▶ [Instructions for the task]: Each line, starting at the one with "Task: Expand the Скриншоты section chevron" and running to the end of the data below, is to be set down again exactly, both ends included; leave pictures out.

[Start of Attachment]

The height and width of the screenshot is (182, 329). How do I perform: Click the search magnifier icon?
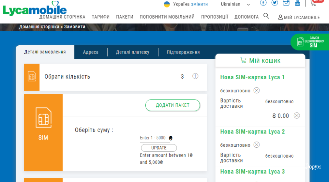[266, 16]
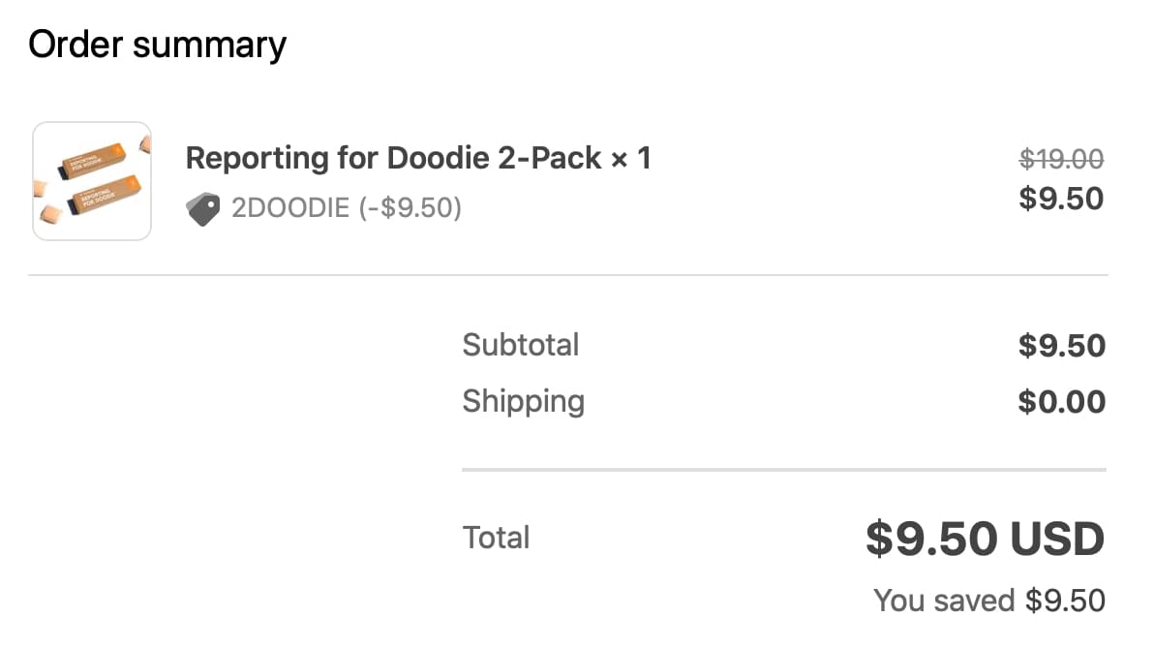The width and height of the screenshot is (1154, 649).
Task: Click the Order summary heading
Action: [x=157, y=45]
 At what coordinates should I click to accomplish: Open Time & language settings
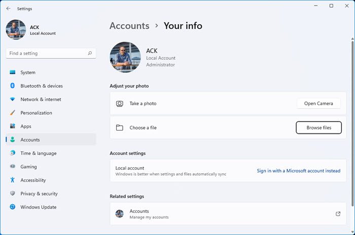pos(39,153)
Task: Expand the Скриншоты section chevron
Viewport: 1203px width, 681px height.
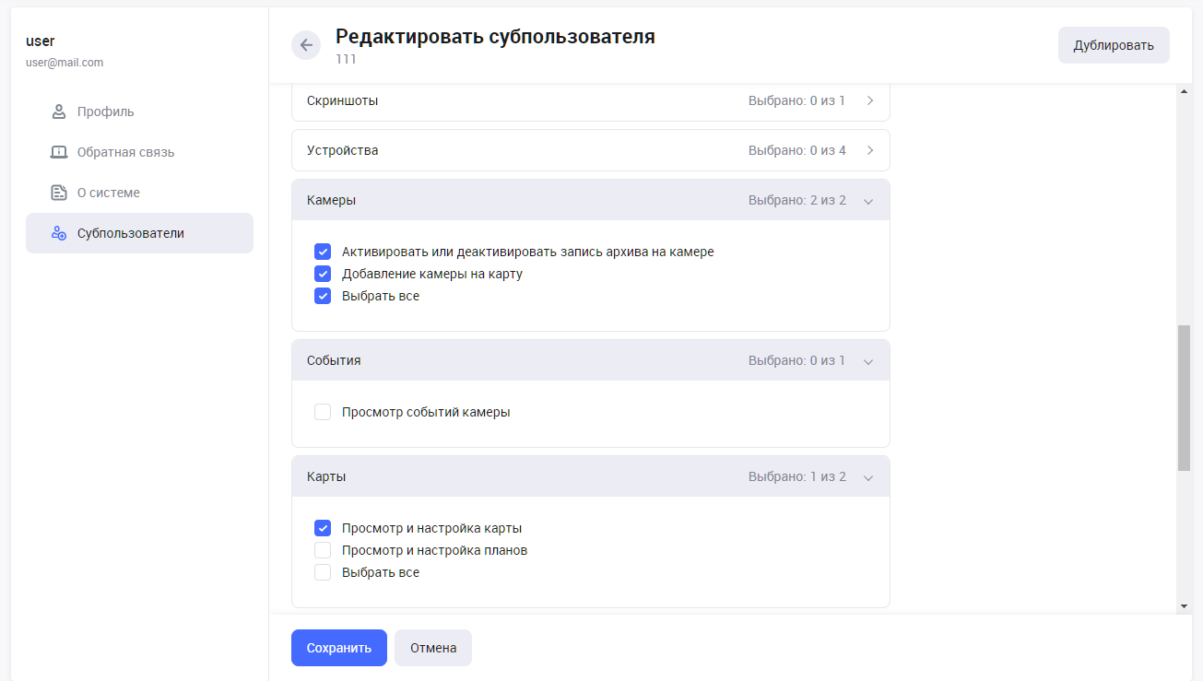Action: click(x=869, y=100)
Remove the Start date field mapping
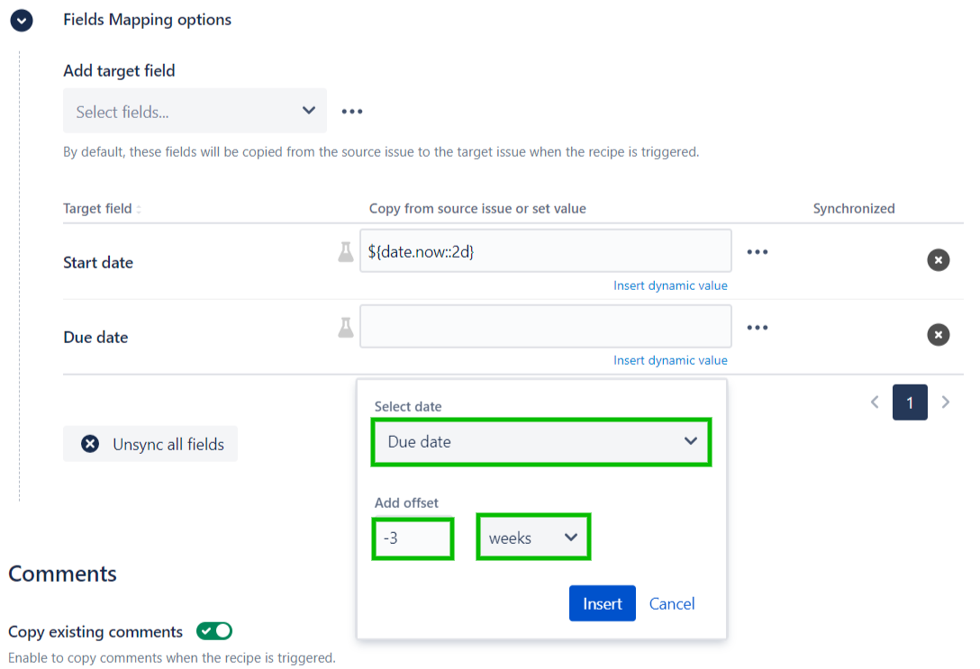Image resolution: width=980 pixels, height=669 pixels. 938,260
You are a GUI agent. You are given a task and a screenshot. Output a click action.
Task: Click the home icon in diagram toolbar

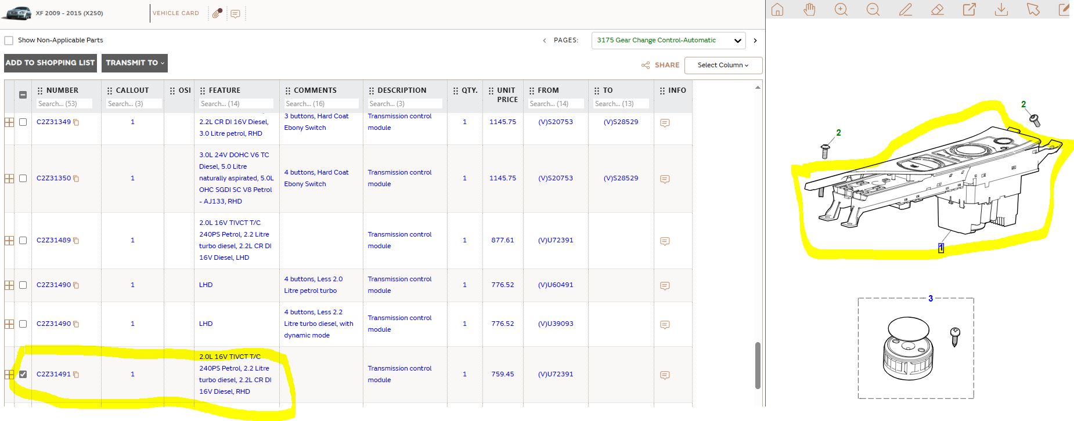pos(777,10)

[End of Attachment]

▶ [Exercise result]:
Task: Expand the Скриншоты section chevron
Viewport: 1203px width, 681px height.
Action: click(x=869, y=100)
Remove the Start date field mapping
Image resolution: width=980 pixels, height=669 pixels. 938,260
You are a GUI agent. You are given a task and a screenshot. Output a click action.
Task: Click the home icon in diagram toolbar

pos(777,10)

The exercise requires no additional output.